In 1954, Sen. Lyndon Johnson wanted the tax code amended to bar tax-exempt entities from involvement in political campaigns. If they got involved they would lose their tax-exempt status. At the time, his goal was to neutralize political opposition. But churches were swept up in the net of this law along with everyone else, and it is doubtful Johnson predicted the price that would be exacted on free speech six decades down the road.
While in essence the law prohibits speech in support of specific candidates and permits speech on “political” issues, it’s just not that simple. Current IRS guidance describing in detail which activities are prohibited and which are not is extremely vague and hard to understand. When it is difficult to know if one’s comments will draw the government’s scrutiny, one tends to want to stay away from that line.
As a consequence of its vagueness, and from the term “political” bleeding over from candidates to issues, many pastors may mistakenly believe the law prevents any discussion of political matters altogether. Most of these want to be good citizens and obey the authorities. They self-censor due to their incorrect apprehension of the IRS’s unnecessarily vague guidance.
This chilling effect is exacerbated by the fact that some advocacy organizations opposed to religion in our public square use it to write letters to churches warning of potential investigations. “If the IRS determines that your house of worship has intervened in an election, it has the power to revoke your tax exemption. It could also levy significant fines on an offending congregation or its leaders,” one such letter reads. What pastor won’t try to stay far away from the line after receiving such a letter?
Moreover, even independent experts note that vagueness is a problem with the current law, and “determining whether a particular comment or speech is even political can be quite difficult.” Even the IRS, charged with administering the law, provides 21 scenarios explaining it instead of being able to state clearly what the law is!
One of the foundational requirements of law is that it be clear. The Johnson Amendment and current IRS guidance describing it are not. This produces an unfortunate chilling effect on wide variety of speech pertaining to political matters — some of which may even currently be lawful.
In order to eliminate this chilling effect and bring clarity to the law, we need the remedy of a bright-line rule that both the IRS and civil society can clearly understand and follow. This rule should err on the side of more free speech and allow speech in support of specific candidates. Such a rule solves problems of vagueness because of its simplicity: all speech is permitted.
The Free Speech Fairness Act, sponsored in the House by Majority Whip Steve Scalise of Louisiana and Rep. Jody Hice (R-Georgia) and in the Senate by Sen. James Lankford (R-Oklahoma), does exactly that. It amends Section 501(c)3 to permit statements related to political campaigns as long as they (1) are made in the organization’s ordinary course of its activities for which it was founded, and (2) incur no more than minimal, incidental costs.
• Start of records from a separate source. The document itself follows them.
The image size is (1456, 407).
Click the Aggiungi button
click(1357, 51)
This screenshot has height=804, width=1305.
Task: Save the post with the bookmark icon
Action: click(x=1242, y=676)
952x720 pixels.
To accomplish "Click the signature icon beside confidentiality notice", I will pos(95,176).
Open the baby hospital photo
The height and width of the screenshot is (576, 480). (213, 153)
It does this for all 501(c)3 tax-exempt organizations — churches or not, and regardless of their mission, focus or political views.
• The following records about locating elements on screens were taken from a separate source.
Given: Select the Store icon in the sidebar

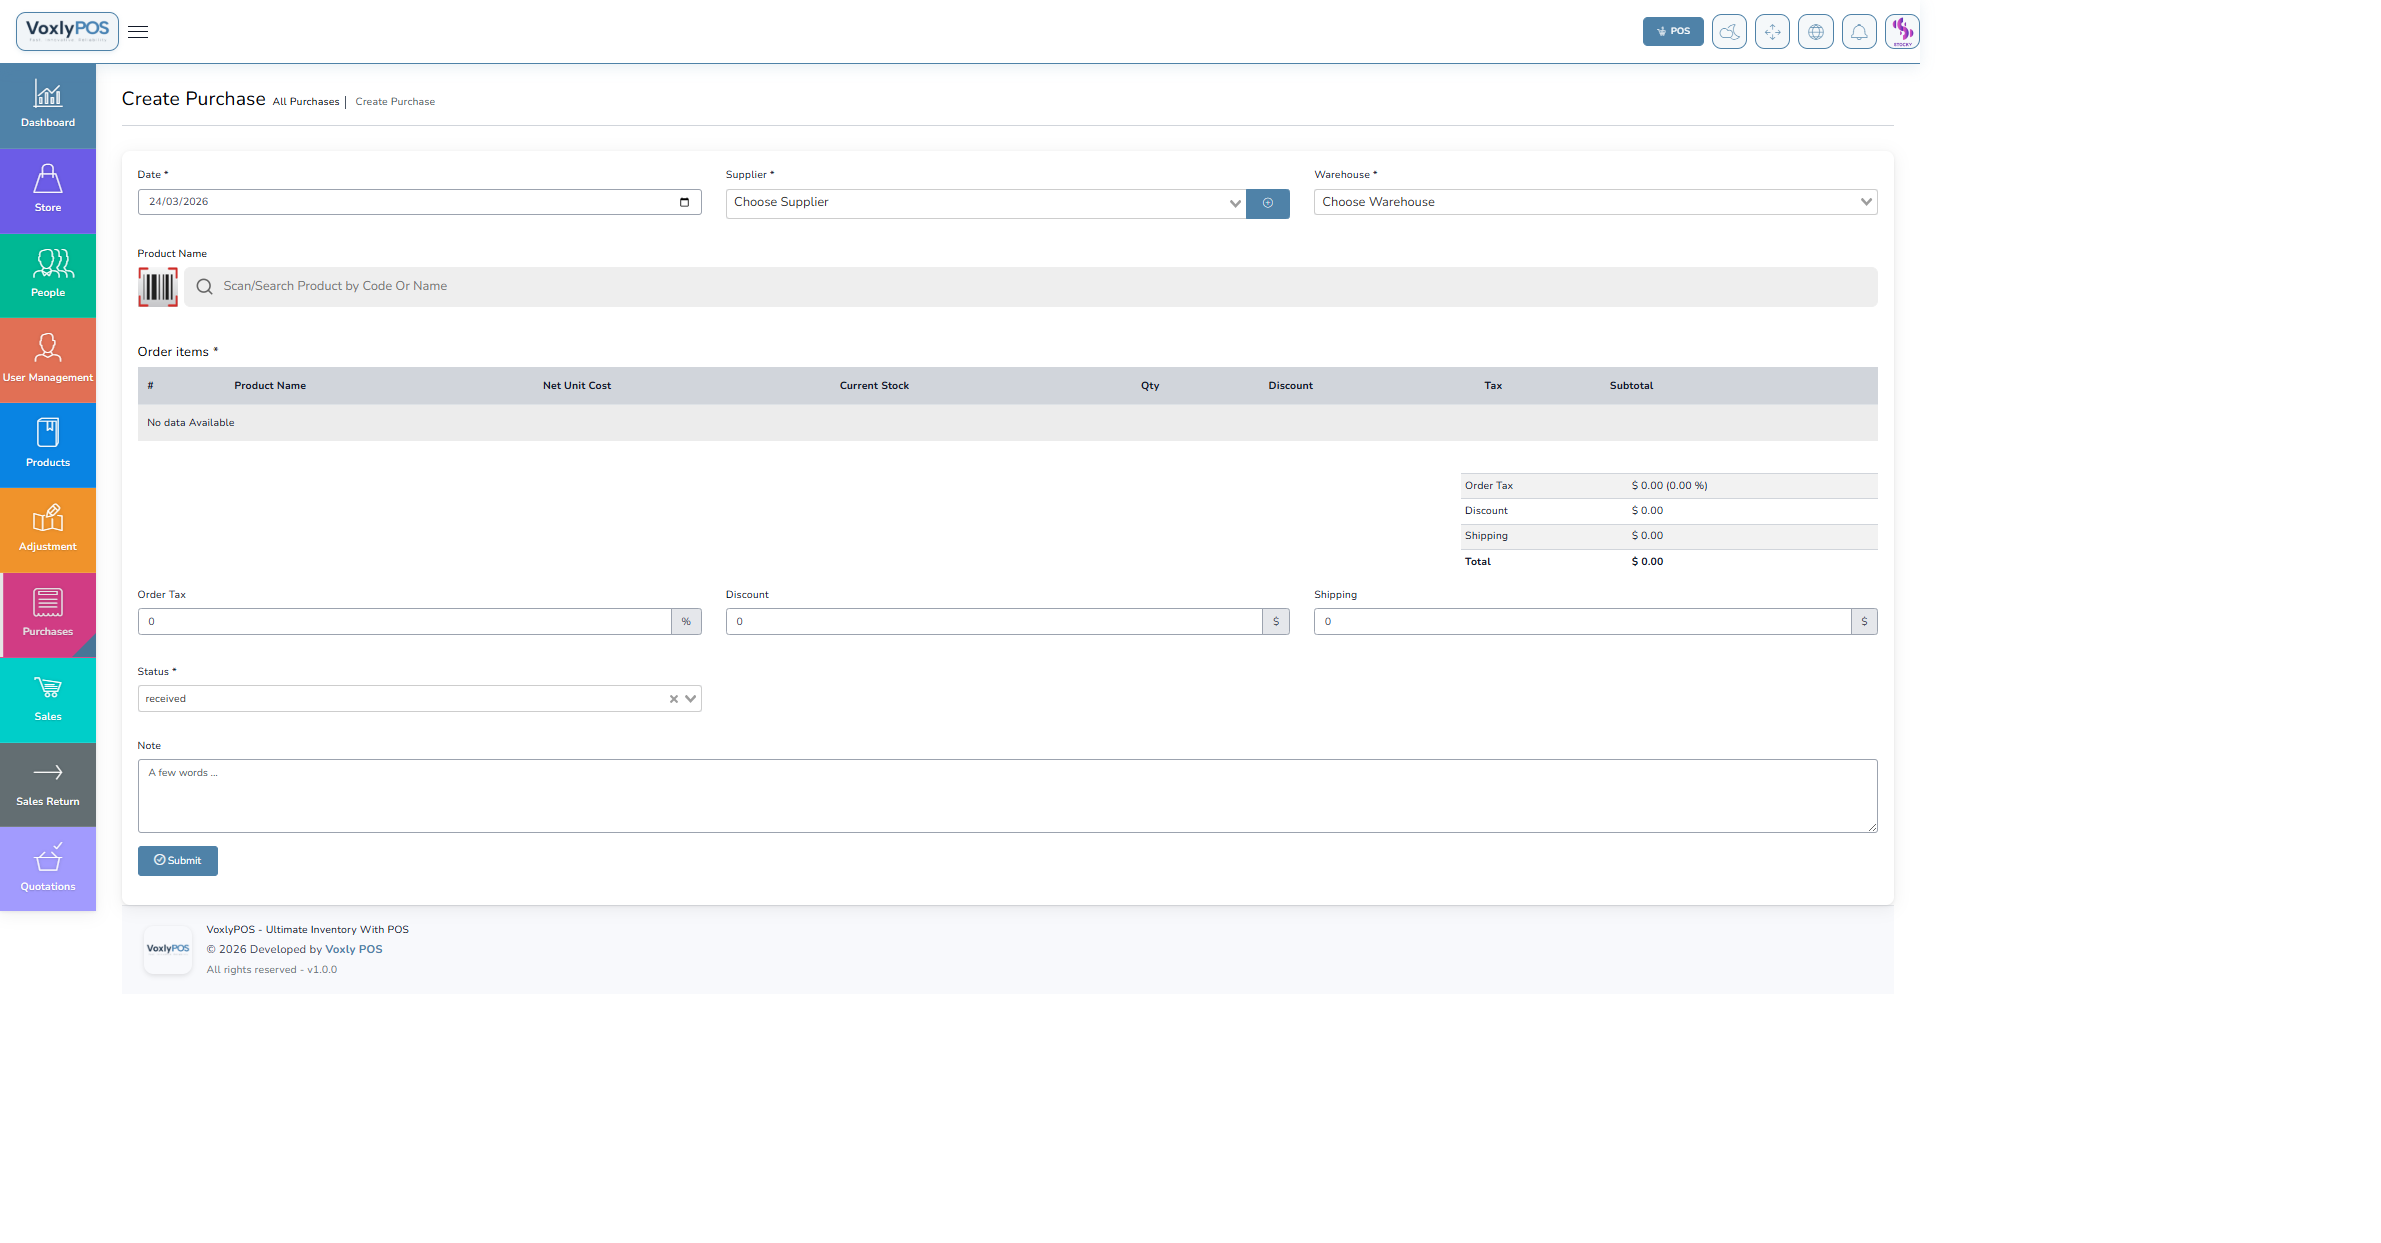Looking at the screenshot, I should [x=47, y=190].
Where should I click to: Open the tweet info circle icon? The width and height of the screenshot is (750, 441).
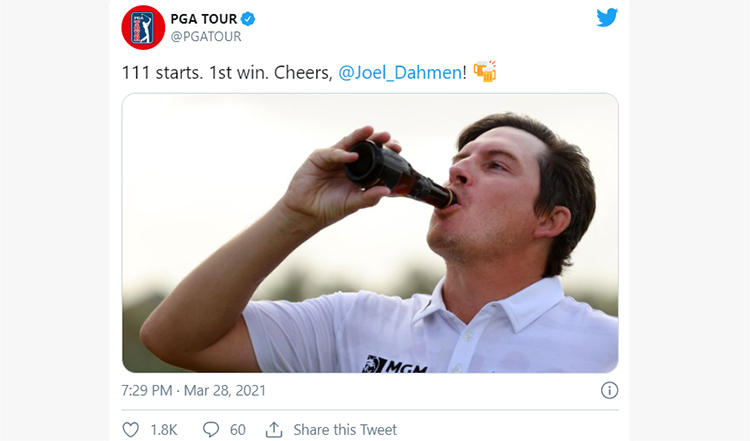coord(609,390)
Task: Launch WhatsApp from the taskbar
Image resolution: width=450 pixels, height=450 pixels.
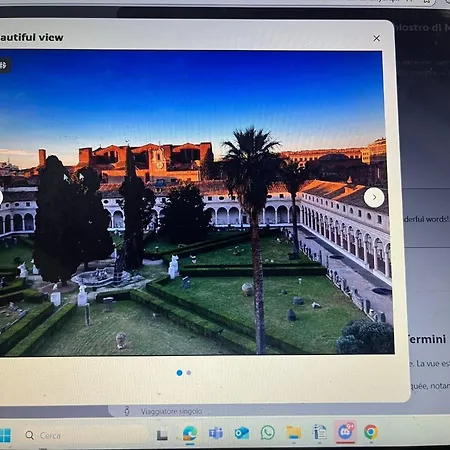Action: pyautogui.click(x=268, y=433)
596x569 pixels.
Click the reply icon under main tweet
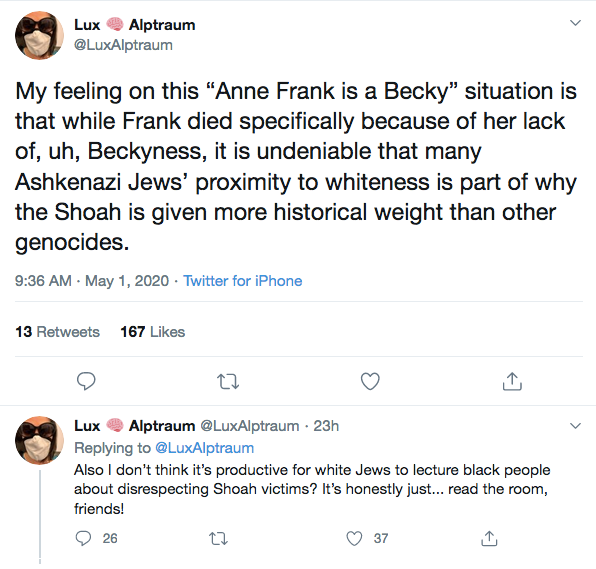point(86,381)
Amending the Johnson Amendment in this manner relaxes the speech restrictions on exempt entities and allows them the breathing room to communicate how a candidate has handled their issues, while at the same time still prevents them from using their organization as a vehicle to finance a candidate or buy political advertisements.
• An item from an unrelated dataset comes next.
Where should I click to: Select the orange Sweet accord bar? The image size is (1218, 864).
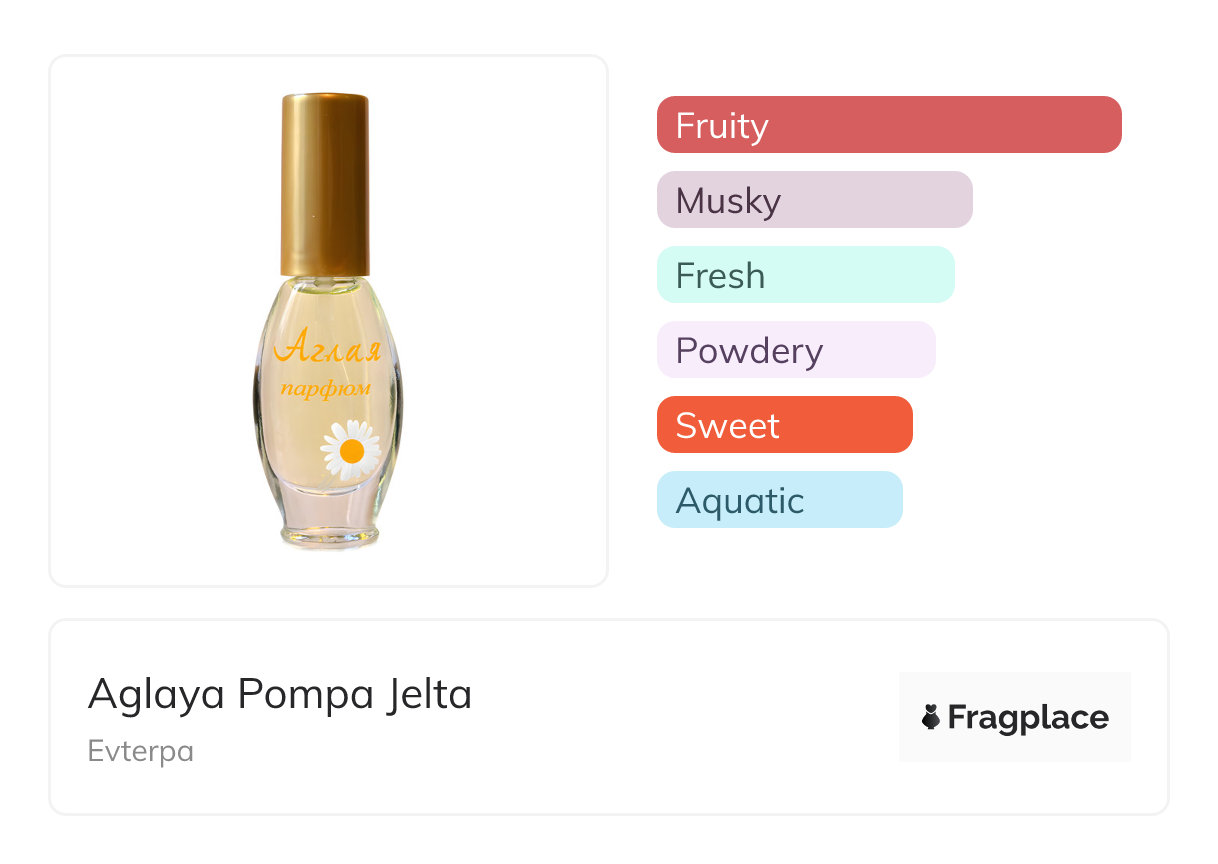(784, 425)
Not every pastor will use this new freedom in the same way. That’s OK. But just because many may not want to comment on candidates doesn’t mean the government should be banning those who do. What is essential is that private citizens are deciding how to exercise their free speech, not the government. The ability to more freely speak is not only tolerable, it is beneficial, helpful and essential to free and open debate in a flourishing society.
Much more needs to be done to protect free speech and religious liberty, but the Free Speech Fairness Act is a good bill that Congress can and should pass. This legislation is a win for all involved, and we urge that it be passed and signed into law without delay.